Retype the rows below verbatim, preserving every line in its original order.

↓↓↓

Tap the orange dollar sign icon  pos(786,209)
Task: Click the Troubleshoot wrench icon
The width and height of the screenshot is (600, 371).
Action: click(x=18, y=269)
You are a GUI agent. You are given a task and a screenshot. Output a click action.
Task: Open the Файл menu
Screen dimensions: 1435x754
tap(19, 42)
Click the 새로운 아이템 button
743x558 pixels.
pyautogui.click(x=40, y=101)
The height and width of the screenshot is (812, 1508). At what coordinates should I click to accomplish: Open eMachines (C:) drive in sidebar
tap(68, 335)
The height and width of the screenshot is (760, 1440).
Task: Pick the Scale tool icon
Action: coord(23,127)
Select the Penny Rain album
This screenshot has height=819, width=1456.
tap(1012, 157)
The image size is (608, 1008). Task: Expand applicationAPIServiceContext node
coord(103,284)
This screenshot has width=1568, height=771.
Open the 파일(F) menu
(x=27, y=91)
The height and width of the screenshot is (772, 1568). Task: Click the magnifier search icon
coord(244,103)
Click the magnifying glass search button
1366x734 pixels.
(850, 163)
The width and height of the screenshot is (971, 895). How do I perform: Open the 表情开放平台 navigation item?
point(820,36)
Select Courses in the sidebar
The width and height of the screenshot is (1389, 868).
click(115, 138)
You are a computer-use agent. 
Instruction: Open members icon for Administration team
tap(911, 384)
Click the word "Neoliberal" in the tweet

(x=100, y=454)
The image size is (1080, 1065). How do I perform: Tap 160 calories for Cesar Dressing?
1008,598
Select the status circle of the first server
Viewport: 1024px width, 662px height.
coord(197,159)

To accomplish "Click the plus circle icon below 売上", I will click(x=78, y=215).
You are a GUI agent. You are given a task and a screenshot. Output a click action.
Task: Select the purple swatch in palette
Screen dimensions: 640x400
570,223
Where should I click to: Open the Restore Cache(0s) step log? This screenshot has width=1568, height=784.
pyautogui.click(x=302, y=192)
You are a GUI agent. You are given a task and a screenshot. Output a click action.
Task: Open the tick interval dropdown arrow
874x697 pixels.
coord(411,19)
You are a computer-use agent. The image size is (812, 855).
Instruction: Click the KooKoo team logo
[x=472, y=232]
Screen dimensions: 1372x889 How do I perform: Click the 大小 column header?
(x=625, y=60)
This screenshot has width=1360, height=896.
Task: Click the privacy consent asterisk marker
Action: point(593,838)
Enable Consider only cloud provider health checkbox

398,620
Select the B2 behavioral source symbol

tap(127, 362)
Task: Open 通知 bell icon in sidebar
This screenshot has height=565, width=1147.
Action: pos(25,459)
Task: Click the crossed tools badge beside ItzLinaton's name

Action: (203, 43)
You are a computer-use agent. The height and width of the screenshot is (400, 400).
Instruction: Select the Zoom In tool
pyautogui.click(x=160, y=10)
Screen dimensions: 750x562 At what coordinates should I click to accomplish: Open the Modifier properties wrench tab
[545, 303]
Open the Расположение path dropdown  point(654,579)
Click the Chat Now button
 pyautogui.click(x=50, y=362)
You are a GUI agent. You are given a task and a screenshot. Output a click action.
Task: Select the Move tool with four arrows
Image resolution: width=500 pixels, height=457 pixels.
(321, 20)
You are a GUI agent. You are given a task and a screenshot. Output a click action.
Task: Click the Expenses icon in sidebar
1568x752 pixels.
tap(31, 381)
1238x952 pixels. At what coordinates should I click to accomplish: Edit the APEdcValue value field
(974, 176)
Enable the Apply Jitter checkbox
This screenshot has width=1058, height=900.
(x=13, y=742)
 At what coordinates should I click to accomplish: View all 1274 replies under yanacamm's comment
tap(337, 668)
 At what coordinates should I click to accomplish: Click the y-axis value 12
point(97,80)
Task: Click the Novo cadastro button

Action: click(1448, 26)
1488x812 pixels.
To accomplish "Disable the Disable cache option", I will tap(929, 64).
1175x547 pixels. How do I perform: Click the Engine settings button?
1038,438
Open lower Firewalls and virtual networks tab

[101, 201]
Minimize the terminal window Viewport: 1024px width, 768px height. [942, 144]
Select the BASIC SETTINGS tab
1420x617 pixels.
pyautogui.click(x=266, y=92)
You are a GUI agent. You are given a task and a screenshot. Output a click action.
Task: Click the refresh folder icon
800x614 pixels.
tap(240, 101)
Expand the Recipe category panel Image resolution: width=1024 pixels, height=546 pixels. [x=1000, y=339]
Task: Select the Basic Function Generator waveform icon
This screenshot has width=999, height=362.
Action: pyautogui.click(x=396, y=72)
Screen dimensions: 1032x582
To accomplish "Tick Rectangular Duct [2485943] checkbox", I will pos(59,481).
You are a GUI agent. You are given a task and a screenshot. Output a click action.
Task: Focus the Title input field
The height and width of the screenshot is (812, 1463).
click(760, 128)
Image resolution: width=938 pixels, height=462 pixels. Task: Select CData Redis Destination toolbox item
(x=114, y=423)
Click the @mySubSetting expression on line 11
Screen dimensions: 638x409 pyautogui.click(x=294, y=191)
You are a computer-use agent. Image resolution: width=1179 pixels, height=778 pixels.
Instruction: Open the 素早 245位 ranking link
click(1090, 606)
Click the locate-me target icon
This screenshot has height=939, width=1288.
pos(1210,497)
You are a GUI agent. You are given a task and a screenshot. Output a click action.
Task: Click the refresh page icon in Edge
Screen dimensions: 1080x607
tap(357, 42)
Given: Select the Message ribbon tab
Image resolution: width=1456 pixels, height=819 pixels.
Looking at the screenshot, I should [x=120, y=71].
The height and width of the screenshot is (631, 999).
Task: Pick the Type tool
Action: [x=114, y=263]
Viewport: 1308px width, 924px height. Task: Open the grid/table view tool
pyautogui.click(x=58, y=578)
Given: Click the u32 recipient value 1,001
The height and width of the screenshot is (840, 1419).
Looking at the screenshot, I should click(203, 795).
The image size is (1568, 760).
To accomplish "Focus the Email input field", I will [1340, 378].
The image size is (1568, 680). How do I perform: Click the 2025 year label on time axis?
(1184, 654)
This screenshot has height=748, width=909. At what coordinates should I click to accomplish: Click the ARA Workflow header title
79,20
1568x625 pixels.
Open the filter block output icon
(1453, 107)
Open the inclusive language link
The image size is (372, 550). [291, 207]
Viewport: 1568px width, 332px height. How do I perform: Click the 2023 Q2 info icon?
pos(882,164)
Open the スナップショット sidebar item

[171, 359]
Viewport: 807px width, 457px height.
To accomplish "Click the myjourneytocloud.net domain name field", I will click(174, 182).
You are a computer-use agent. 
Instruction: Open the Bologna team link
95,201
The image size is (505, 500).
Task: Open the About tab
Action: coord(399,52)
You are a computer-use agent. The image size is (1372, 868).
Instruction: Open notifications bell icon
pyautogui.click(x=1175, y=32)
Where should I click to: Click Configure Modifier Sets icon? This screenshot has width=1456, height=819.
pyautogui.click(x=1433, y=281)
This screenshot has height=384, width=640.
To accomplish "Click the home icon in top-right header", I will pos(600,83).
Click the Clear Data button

↑↑↑

#### SOLUTION TO THIS EXERCISE
Tap the orange dollar sign icon  pos(786,209)
Task: Click the Troubleshoot wrench icon
The width and height of the screenshot is (600, 371).
Action: click(x=18, y=269)
You are a GUI agent. You are given a task and a screenshot. Output a click action.
Task: Open the Файл menu
Screen dimensions: 1435x754
tap(19, 42)
Click the 새로운 아이템 button
743x558 pixels.
pyautogui.click(x=40, y=101)
The height and width of the screenshot is (812, 1508). At what coordinates should I click to accomplish: Open eMachines (C:) drive in sidebar
tap(68, 335)
The height and width of the screenshot is (760, 1440).
Task: Pick the Scale tool icon
Action: coord(23,127)
Select the Penny Rain album
This screenshot has height=819, width=1456.
tap(1012, 157)
The image size is (608, 1008). Task: Expand applicationAPIServiceContext node
coord(103,284)
This screenshot has width=1568, height=771.
Open the 파일(F) menu
(x=27, y=91)
The height and width of the screenshot is (772, 1568). Task: Click the magnifier search icon
coord(244,103)
Click the magnifying glass search button
1366x734 pixels.
(850, 163)
The width and height of the screenshot is (971, 895). How do I perform: Open the 表情开放平台 navigation item?
point(820,36)
Select Courses in the sidebar
The width and height of the screenshot is (1389, 868).
click(115, 138)
You are a computer-use agent. 
Instruction: Open members icon for Administration team
tap(911, 384)
Click the word "Neoliberal" in the tweet

(x=100, y=454)
The image size is (1080, 1065). How do I perform: Tap 160 calories for Cesar Dressing?
1008,598
Select the status circle of the first server
Viewport: 1024px width, 662px height.
coord(197,159)

To accomplish "Click the plus circle icon below 売上", I will click(x=78, y=215).
You are a GUI agent. You are given a task and a screenshot. Output a click action.
Task: Select the purple swatch in palette
Screen dimensions: 640x400
570,223
Where should I click to: Open the Restore Cache(0s) step log? This screenshot has width=1568, height=784.
pyautogui.click(x=302, y=192)
You are a GUI agent. You are given a task and a screenshot. Output a click action.
Task: Open the tick interval dropdown arrow
874x697 pixels.
coord(411,19)
You are a computer-use agent. The image size is (812, 855).
Instruction: Click the KooKoo team logo
[x=472, y=232]
Screen dimensions: 1372x889 How do I perform: Click the 大小 column header?
(x=625, y=60)
This screenshot has width=1360, height=896.
Task: Click the privacy consent asterisk marker
Action: point(593,838)
Enable Consider only cloud provider health checkbox

398,620
Select the B2 behavioral source symbol

tap(127, 362)
Task: Open 通知 bell icon in sidebar
This screenshot has height=565, width=1147.
Action: pos(25,459)
Task: Click the crossed tools badge beside ItzLinaton's name

Action: (203, 43)
You are a computer-use agent. The height and width of the screenshot is (400, 400).
Instruction: Select the Zoom In tool
pyautogui.click(x=160, y=10)
Screen dimensions: 750x562 At what coordinates should I click to accomplish: Open the Modifier properties wrench tab
[545, 303]
Open the Расположение path dropdown  point(654,579)
Click the Chat Now button
 pyautogui.click(x=50, y=362)
You are a GUI agent. You are given a task and a screenshot. Output a click action.
Task: Select the Move tool with four arrows
Image resolution: width=500 pixels, height=457 pixels.
(321, 20)
You are a GUI agent. You are given a task and a screenshot. Output a click action.
Task: Click the Expenses icon in sidebar
1568x752 pixels.
tap(31, 381)
1238x952 pixels. At what coordinates should I click to accomplish: Edit the APEdcValue value field
(974, 176)
Enable the Apply Jitter checkbox
This screenshot has width=1058, height=900.
(x=13, y=742)
 At what coordinates should I click to accomplish: View all 1274 replies under yanacamm's comment
tap(337, 668)
 At what coordinates should I click to accomplish: Click the y-axis value 12
point(97,80)
Task: Click the Novo cadastro button

Action: click(1448, 26)
1488x812 pixels.
To accomplish "Disable the Disable cache option", I will tap(929, 64).
1175x547 pixels. How do I perform: Click the Engine settings button?
1038,438
Open lower Firewalls and virtual networks tab

[101, 201]
Minimize the terminal window Viewport: 1024px width, 768px height. [942, 144]
Select the BASIC SETTINGS tab
1420x617 pixels.
pyautogui.click(x=266, y=92)
You are a GUI agent. You are given a task and a screenshot. Output a click action.
Task: Click the refresh folder icon
800x614 pixels.
tap(240, 101)
Expand the Recipe category panel Image resolution: width=1024 pixels, height=546 pixels. [x=1000, y=339]
Task: Select the Basic Function Generator waveform icon
This screenshot has width=999, height=362.
Action: pyautogui.click(x=396, y=72)
Screen dimensions: 1032x582
To accomplish "Tick Rectangular Duct [2485943] checkbox", I will pos(59,481).
You are a GUI agent. You are given a task and a screenshot. Output a click action.
Task: Focus the Title input field
The height and width of the screenshot is (812, 1463).
click(760, 128)
Image resolution: width=938 pixels, height=462 pixels. Task: Select CData Redis Destination toolbox item
(x=114, y=423)
Click the @mySubSetting expression on line 11
Screen dimensions: 638x409 pyautogui.click(x=294, y=191)
You are a computer-use agent. Image resolution: width=1179 pixels, height=778 pixels.
Instruction: Open the 素早 245位 ranking link
click(1090, 606)
Click the locate-me target icon
This screenshot has height=939, width=1288.
pos(1210,497)
You are a GUI agent. You are given a task and a screenshot. Output a click action.
Task: Click the refresh page icon in Edge
Screen dimensions: 1080x607
tap(357, 42)
Given: Select the Message ribbon tab
Image resolution: width=1456 pixels, height=819 pixels.
Looking at the screenshot, I should [x=120, y=71].
The height and width of the screenshot is (631, 999).
Task: Pick the Type tool
Action: [x=114, y=263]
Viewport: 1308px width, 924px height. Task: Open the grid/table view tool
pyautogui.click(x=58, y=578)
Given: Click the u32 recipient value 1,001
The height and width of the screenshot is (840, 1419).
Looking at the screenshot, I should click(203, 795).
The image size is (1568, 760).
To accomplish "Focus the Email input field", I will [1340, 378].
The image size is (1568, 680). How do I perform: Click the 2025 year label on time axis?
(1184, 654)
This screenshot has height=748, width=909. At what coordinates should I click to accomplish: Click the ARA Workflow header title
79,20
1568x625 pixels.
Open the filter block output icon
(1453, 107)
Open the inclusive language link
The image size is (372, 550). [291, 207]
Viewport: 1568px width, 332px height. How do I perform: Click the 2023 Q2 info icon?
pos(882,164)
Open the スナップショット sidebar item

[171, 359]
Viewport: 807px width, 457px height.
To accomplish "Click the myjourneytocloud.net domain name field", I will click(174, 182).
You are a computer-use agent. 
Instruction: Open the Bologna team link
95,201
The image size is (505, 500).
Task: Open the About tab
Action: coord(399,52)
You are a computer-use agent. The image size is (1372, 868).
Instruction: Open notifications bell icon
pyautogui.click(x=1175, y=32)
Where should I click to: Click Configure Modifier Sets icon? This screenshot has width=1456, height=819.
pyautogui.click(x=1433, y=281)
This screenshot has height=384, width=640.
To accomplish "Click the home icon in top-right header", I will pos(600,83).
Click the Clear Data button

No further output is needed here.